The subject of rehabilitation of victims of drug and substance abuse is one that we do not want to believe and probably talk about much because it always feels like “It is a waste of time” but it is real. We have to confront reality and think about it. We have so many untold cases of young suffering Ugandans out there with addiction problems which they could actually come out of. Here a case of a drug addict who came out of drug abuse and is now very useful to the community.
It all started when I engaged Okurut Simon a 29 year old builder at Ngora Shops in Ngora District in a conversation when I saw the concrete poles he had made for a chain link fence of a businessman in Nyamongo village in Ngora. He first made a beam and said, this is the frame where the concrete is going to settle. I got interested because he had made about 50 beautiful finished concrete poles and had others deeped in the curing pit as a requirement in construction to avoid evaporation of water from the concrete in order to achieve strong and durable concrete. Out of curiosity I asked where he had learnt construction work from?
For a moment, he kept quiet, shook his head and smiled at me saying it was a long story.
He said, his parents were killed by Joseph Kony rebels in Amuria in 2000, when he was 9 years old by then. That time is a tragic one that he does not talk about anyhow. He was the second born of five children but their last born also died with their mother and only left four of them. “Life became unbearable when our uncles took everything we had during insurgency and barely left us with nothing to survive on” he sadly recounts. After that time around 2005, he began loitering in the streets of Soroti town with his brothers and joined peers who were also idling around. This child headed family, ended up crumpling as they begged for food for survival and anything that a good Samaritan could place in their hands.
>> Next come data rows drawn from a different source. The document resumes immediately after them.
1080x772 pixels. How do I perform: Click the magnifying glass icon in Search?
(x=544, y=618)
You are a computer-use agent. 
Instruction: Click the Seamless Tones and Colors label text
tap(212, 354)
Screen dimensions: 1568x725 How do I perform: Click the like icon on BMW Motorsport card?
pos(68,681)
By 2008 when he was 17 years he was living a very reckless life of crime, bitterness, hopelessness and frustration and it was at this point that his life went astray for five years upto 2013 and was now into smoking Marijuana, drinking alcohol, eating ‘Khat’ thuggery and raping young girls.
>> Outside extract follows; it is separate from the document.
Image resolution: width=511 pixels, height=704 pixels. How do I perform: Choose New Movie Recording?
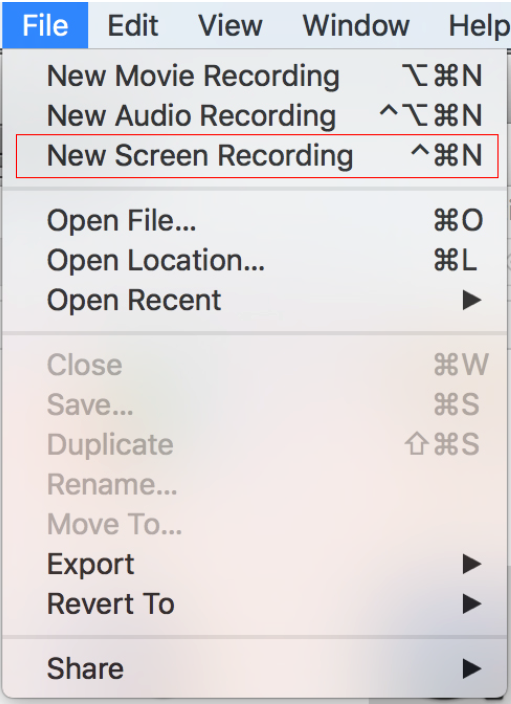255,76
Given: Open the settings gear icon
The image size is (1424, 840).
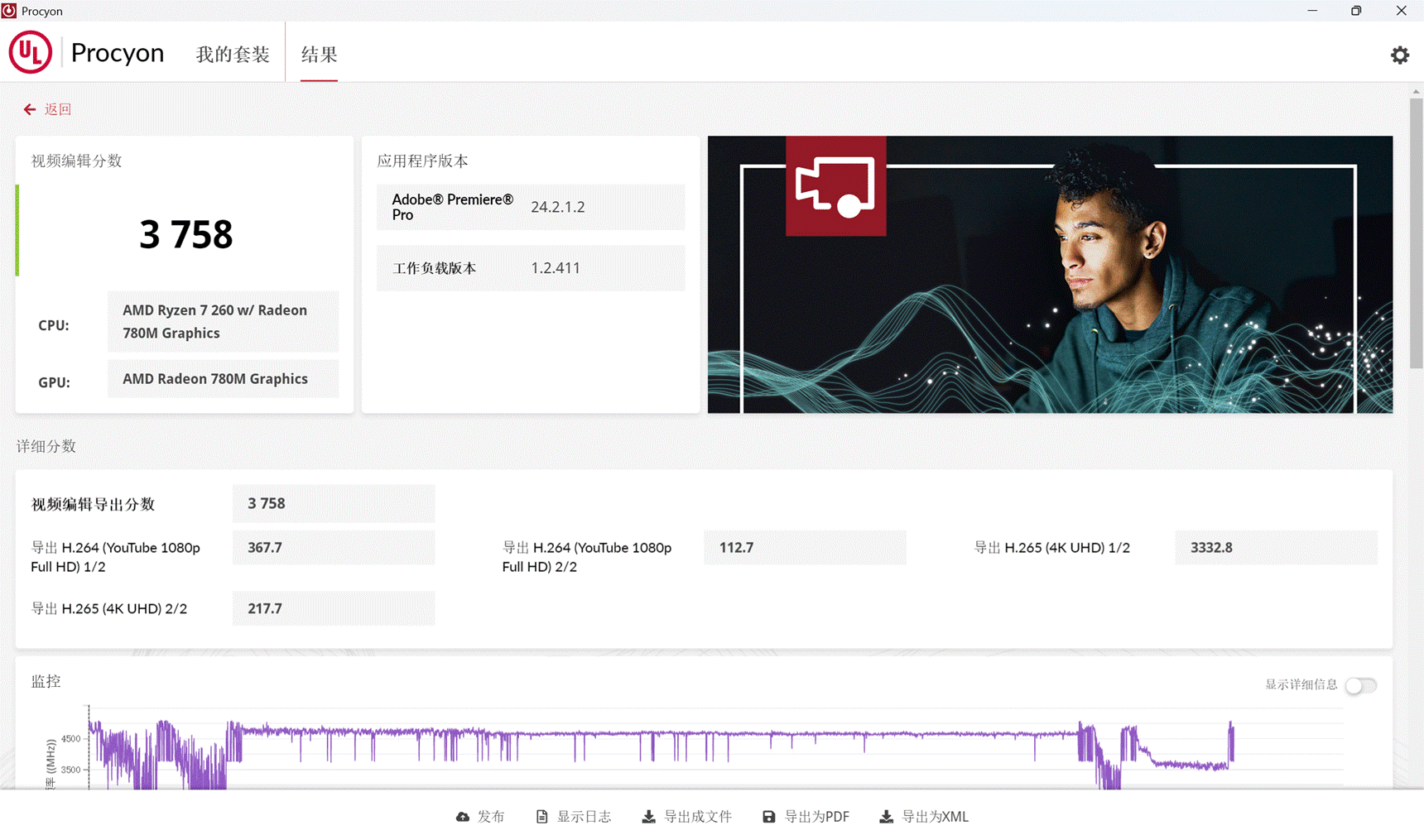Looking at the screenshot, I should [1399, 55].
In 2014, Okurut was arrested together with his three colleagues in an attempt to rob a shop in Soroti town and jailed for six months and released. But before 2016 he also had been again jailed twice for sexual assaults against minors. “I could not control sexual urges and violence anymore because of the influence of drugs. I was not myself and nothing mattered to me. My body was jerking all the time due to lack of balance” he added.
During the jail term in 2016, we were lucky because an organization dealing with rehabilitating drug addict victims picked six of us and we were taken to Kampiringisa Rehabilitation Center located in Mpigi district, Okurut explains. From there, they were put under treatment, counseling, hygiene, health management, vocational training, digging and many more to help develop their skills. “There are so many things that took place at Kampiringisa and all those things helped put my life back on track” Okurut laughed as he recollected what happened there.
Kampiringisa is a National Rehabilitation Centre established in 1952 by an Ordinance Act as a boys approved school to cater for the boys who needed care and protection, especially those beyond parental control and delinquents. The Children Act Cap 59 sub section 96 transformed the school into a National Rehabilitation Centre. The objective of the Centre is to detain, retrain, rehabilitate and integrate the children taken there back to the community. The stay at the Centre depends on the gravity of the offence, maximum being three years.
It was from this point that heaven broke loose for him where he picked interest in construction work. “I can now do anything even carpentry but my interest was in any construction work”, he said. When he was released in 2018, his cousin took him to do some construction work at a certain site in Mukono where they made culverts, bricks, pavers and slabs. He was there up to the end of 2018 where he left for Kapchorwa where a mentor took to train him to make concrete poles. He worked there and in 2019 he crossed to Moroto, where an organization contracted him to do concrete poles for fencing their land. Okurut’s life changed and as he was now receiving small contracts to do construction work. He got married and settled in his home in Ngora and occasionally got called if there was any work to do.
But towards late 2019, Okurut made a setback when he was now doing well and was happy. He joined his mason friends and others that made concrete poles with him and they formed a group where they began drinking local brew in Moroto again. His reason to do this was to keep him in line with his friends but little did he know this was scrathing hell again for himself. “Each time I drank local brew, my body would jerk and this made me uncomfortable until I took some alcohol” he said. With this experience, Okurut relapsed and found himself drinking alcohol again which began affecting his performance. By 2021, he had now left Moroto and relocated back to Mukono where he was trying to do odd construction jobs that only paid him little salary compared to what he used to get at the organization under contract arrangement. From then to date, he began struggling with addiction that he says is very difficult to fight. He is currently undertaking addiction treatment at Butabika Referral Hospital as well as receiving counseling. He is doing well and has promised himself to become a better person in life.
Following the progression of events in this story, we can safely say there are several ways in which a community can work on preventing drug abuse. The important thing to remember is to put effort to; Provide Education on Drug and Alcohol Abuse, Increase Access to Addiction Treatment, Reduce Incidents of Drug Use and Shift Punishment and Consequences of Drug Use. It becomes a matter of addressing all of the factors that influence the quality of living in a community, especially as pertains to how those factors affect the youth of that community.